Isabelle grew up bilingual, speaking French and German fluently, in Gennevilliers, a northwestern suburb of Paris, where her father worked in a garage. After winning a school recitation contest, Adjani began acting by the age of 12 in amateur theater. She successfully passed her baccalauréat and was auditing classes at the University of Vincennes in 1976.

Adjani had a younger brother, Éric, who was a photographer. He died on 25 December 2010, aged 53.

Acting career

At the age of 14, Adjani starred in her first motion picture, Le Petit Bougnat (1970). She first gained fame as a classical actress at the Comédie-Française, which she joined in 1972. She was praised for her interpretation of Agnès, the main female role in Molière's L'École des femmes. She soon left the theatre to pursue a film career.

After minor roles in several films, she enjoyed modest success in the 1974 film La Gifle (The Slap), which François Truffaut saw. He immediately cast her in her first major role in his The Story of Adèle H. (1975) which he had finished writing five years prior. Critics praised her performance, with the American critic Pauline Kael describing her acting talents as "prodigious".

Only 19 when she made the film, Adjani was nominated for the Academy Award for Best Actress in a Leading Role, becoming the youngest Best Actress nominee at the time (a record she held for almost 30 years).

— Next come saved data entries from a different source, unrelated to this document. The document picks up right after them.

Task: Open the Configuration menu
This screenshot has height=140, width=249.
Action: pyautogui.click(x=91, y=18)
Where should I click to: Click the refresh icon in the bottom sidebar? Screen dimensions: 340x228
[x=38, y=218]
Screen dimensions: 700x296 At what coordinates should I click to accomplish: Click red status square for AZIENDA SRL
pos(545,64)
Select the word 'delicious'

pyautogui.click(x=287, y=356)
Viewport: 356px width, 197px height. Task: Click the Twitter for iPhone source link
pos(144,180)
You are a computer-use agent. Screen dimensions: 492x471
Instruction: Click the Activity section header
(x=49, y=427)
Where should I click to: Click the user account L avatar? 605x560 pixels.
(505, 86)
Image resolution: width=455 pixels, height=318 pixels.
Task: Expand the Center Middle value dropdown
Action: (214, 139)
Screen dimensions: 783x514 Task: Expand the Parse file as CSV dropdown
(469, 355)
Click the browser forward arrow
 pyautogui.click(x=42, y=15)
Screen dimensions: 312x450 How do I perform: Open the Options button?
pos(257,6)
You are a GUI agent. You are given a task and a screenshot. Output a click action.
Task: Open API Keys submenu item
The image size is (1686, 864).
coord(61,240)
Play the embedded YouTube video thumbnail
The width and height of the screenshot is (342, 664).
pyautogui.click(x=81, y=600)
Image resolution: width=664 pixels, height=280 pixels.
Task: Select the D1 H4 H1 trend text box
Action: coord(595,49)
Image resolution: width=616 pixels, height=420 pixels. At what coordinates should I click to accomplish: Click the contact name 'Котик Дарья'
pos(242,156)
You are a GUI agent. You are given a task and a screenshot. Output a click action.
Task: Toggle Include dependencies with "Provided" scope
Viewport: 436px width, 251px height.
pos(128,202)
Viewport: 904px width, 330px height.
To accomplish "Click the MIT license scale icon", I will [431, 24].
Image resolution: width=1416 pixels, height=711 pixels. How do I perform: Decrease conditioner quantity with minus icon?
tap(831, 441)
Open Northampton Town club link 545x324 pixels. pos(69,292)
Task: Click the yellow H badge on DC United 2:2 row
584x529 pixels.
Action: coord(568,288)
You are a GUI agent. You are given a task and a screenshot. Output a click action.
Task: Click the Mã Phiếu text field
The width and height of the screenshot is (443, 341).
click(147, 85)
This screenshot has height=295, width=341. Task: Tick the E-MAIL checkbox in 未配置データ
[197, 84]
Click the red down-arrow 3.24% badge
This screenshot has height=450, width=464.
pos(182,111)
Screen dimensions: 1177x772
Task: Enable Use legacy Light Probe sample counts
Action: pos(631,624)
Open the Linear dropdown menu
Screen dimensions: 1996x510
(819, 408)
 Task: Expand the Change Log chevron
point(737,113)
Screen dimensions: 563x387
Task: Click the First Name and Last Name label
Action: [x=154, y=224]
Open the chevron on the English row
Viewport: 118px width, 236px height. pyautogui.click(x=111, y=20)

She quickly received offers for roles in Hollywood films, such as Walter Hill's 1978 crime thriller The Driver. She had previously turned down the chance to star in films like The Other Side of Midnight. She had described Hollywood as a "city of fiction" and said, "I'm not an American. I didn't grow up with that will to win an award." Truffaut on the other hand said, "France is too small for her. I think Isabelle is made for American cinema." She agreed to make The Driver because she was an admirer of Hill's first film Hard Times. Adjani said:
I think he is wonderful, very much in the tradition of Howard Hawks, lean and spare. The story is contemporary but also very stylized, and the roles that Ryan and I play are like Bogart and Bacall. We are both gamblers in our souls and we do not show our emotions or say a lot. For us, talk is cheap. I am really quite a mysterious girl in this film, with no name and no background. And I must say that it is restful not to have a life behind me; this way, I don't have to dig deep to play the part. All I know is that life for me is gambling and I am a loser. I have what people call a poker face.
The film was seen more than 1.1 million times in Adjani's native France but did not do as well in the US.

She played Lucy in the German director Werner Herzog's 1979 remake of Nosferatu which was well-received critically and performed well at box offices in Europe. Roger Ebert loved the film, calling Herzog's casting of Adjani one of his "masterstrokes" in the film. He wrote that she "is used here not only for her facial perfection but for her curious quality of seeming to exist on an ethereal plane." The cast and the crew filmed both English- and German-language versions simultaneously upon request of 20th Century Fox, the American distributor, as Kinski and Ganz could act more confidently in their native language.

In 1981, she received a double Cannes Film Festival's Best Actress award for her roles in the Merchant Ivory film Quartet, based on the novel by Jean Rhys, and in the horror film Possession (1981). The following year, she received her first César Award for Possession, in which she had portrayed a woman having a nervous breakdown. In 1983, she won her second César for her depiction of a vengeful woman in the French blockbuster One Deadly Summer. That same year, Adjani released the French pop album Pull marine, written and produced by Serge Gainsbourg. She starred in a music video for the hit title song, "Pull Marine", which was directed by Luc Besson.

In 1988, she co-produced and starred in a biopic of the sculptor Camille Claudel. She received her third César and second Oscar nomination for her role in the film, becoming the first French actress to receive two Oscar nominations. The film was also nominated for the Academy Award for Best Foreign Language Film.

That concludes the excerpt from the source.